Eine starke Sturmbö erfasste das Dach der Mehrzweckhalle in St. Georgen, riss große Teile der Glasverkleidung aus der Dachkonstruktion und schleuderte sie auf den nahen Parkplatz. Auch in Wels beschäftigte das abgedeckte Dach eines Mehrparteienhauses die Einsatzkräfte. Insgesamt waren 139 Feuerwehren mit rund 2.100 Personen im Einsatz. Die Straßen wurden so gut wie möglich für den Frühverkehr geräumt, am Vormittag stürzten noch vereinzelt Bäume um, die Intensität habe aber nachgelassen, hieß es aus dem Landesfeuerwehrkommando OÖ.

Zusätzlich wurden die Feuerwehren rund um Gilgenberg am Weilhart (Bezirk Braunau) kurz vor 3.00 Uhr zum Großbrand eines Bauernhofs gerufen. Die Löscharbeiten wurden durch den starken Wind massiv erschwert. Brandursache dürfte laut Polizei Funkenflug gewesen sein, der von einer Hackgutheizung ausging. Die Schadenshöhe wurde mit mehreren 100.000 Euro beziffert.

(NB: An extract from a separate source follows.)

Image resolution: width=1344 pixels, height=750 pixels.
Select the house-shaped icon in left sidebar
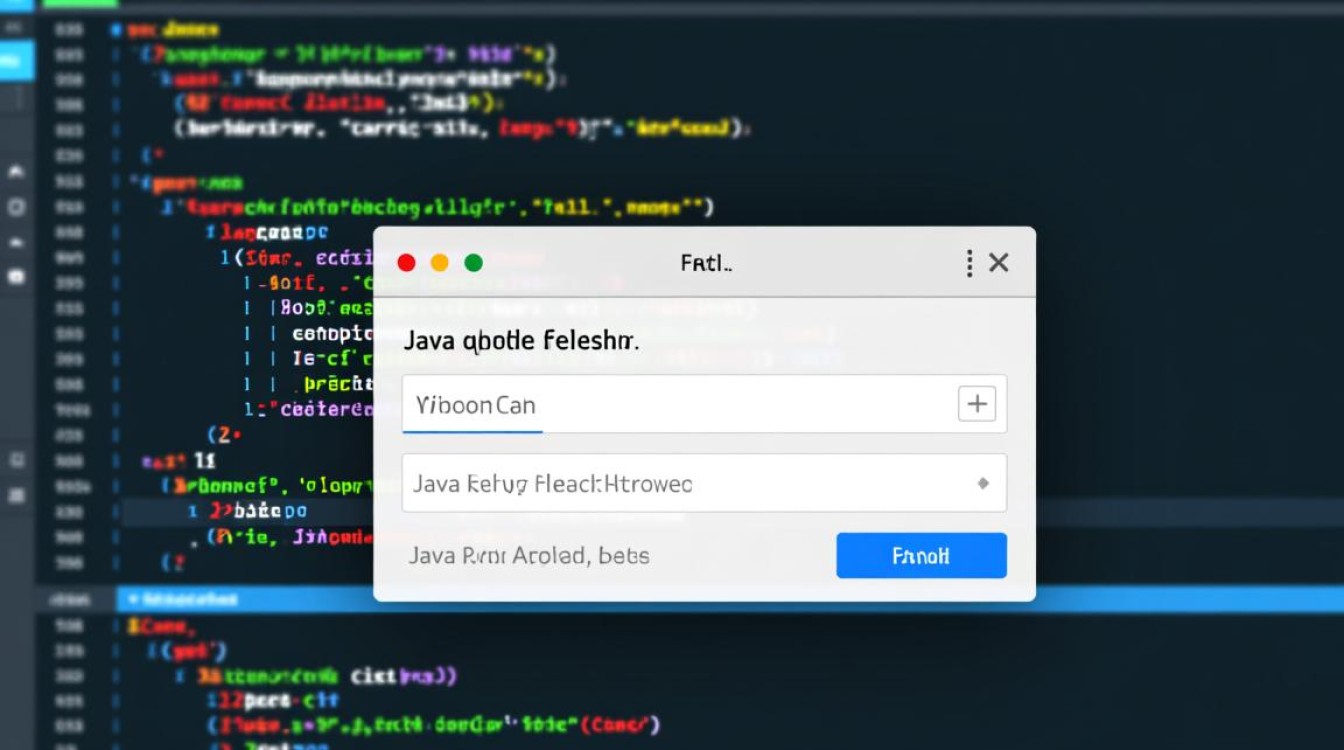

Südbahnstrecke wieder geöffnet

Die Südbahnstrecke am Semmering ist am Dienstagnachmittag nach einer unwetterbedingten Sperre wieder freigegeben worden. Nachdem seit Mittag ein Gleis wieder befahrbar war, folgte kurz vor 14.30 Uhr das zweite. Unterbrochen war am Nachmittag die Verbindung zwischen dem St. Pöltner Stadtteil Viehofen und Herzogenburg. Dort war laut ÖBB ein Baum ins Gleis gefallen.

Die Sperre bei St. Pölten werde voraussichtlich bis 17.00 Uhr dauern, sagte ÖBB-Sprecher Karl Leitner. Ein Schienenersatzverkehr wurde eingerichtet.

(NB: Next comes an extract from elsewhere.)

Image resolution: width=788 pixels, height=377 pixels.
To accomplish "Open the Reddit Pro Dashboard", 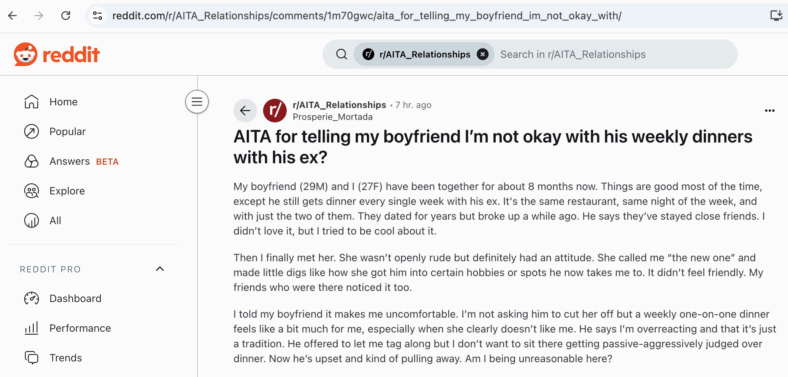I will tap(75, 298).
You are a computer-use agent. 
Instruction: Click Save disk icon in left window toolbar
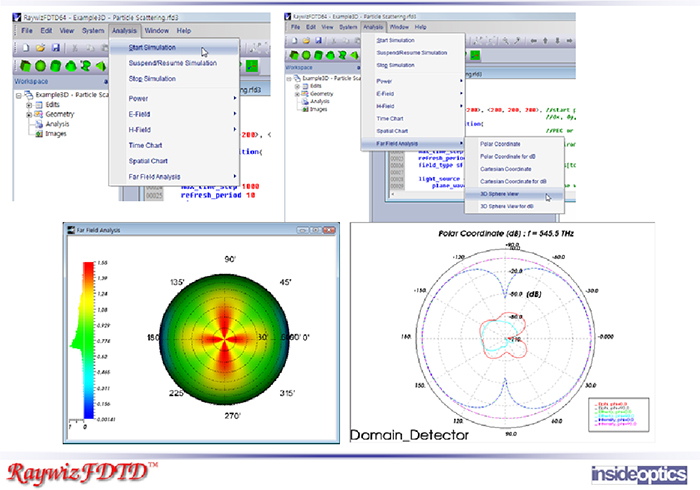coord(56,47)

Weitere Niederschläge am Donnerstag und Freitag

Gleichzeitig zu dem starken Regen hat der Südföhn an der Alpennordseite für große Windspitzen, auch im Osten Österreichs, gesorgt. 174,6 km/h wurden am Brunnenkogel in Tirol gemessen. 159,1 waren es am Feuerkogel in Oberösterreich. Sogar am Semmering/Sonnwendstein wurden enorme 155,5 km/h verzeichnet.

Nun soll sich die Situation durch ein Zwischenhoch kurzzeitig beruhigen. Im Süden lässt der Regen nach, doch durch den Südföhn bleibt es warm mit Tageshöchsttemperaturen zwischen 15 und 20 Grad.

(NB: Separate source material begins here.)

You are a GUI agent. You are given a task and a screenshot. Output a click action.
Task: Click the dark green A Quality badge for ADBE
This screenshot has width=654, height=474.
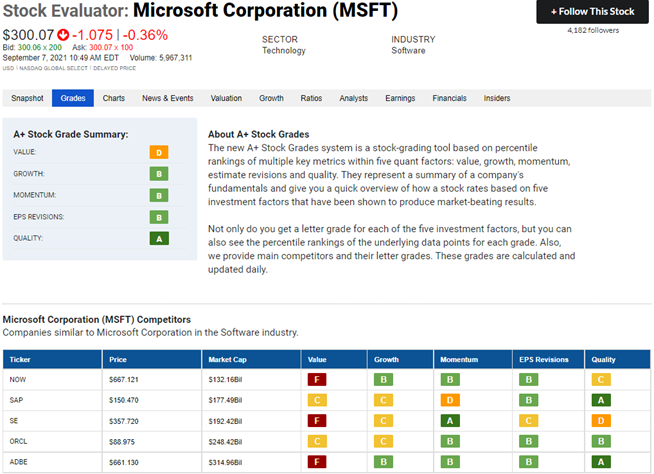tap(601, 462)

Bereits am Donnerstag kommt das nächste Italientief auf uns zu - mit großen Niederschlagsmengen im Süden und Südwesten. Wie viel es tatsächlich werden wird, dazu sei es derzeit noch zu früh. Durch die Südströmung sei jedenfalls in den nächsten Tagen kein Winter in Sicht.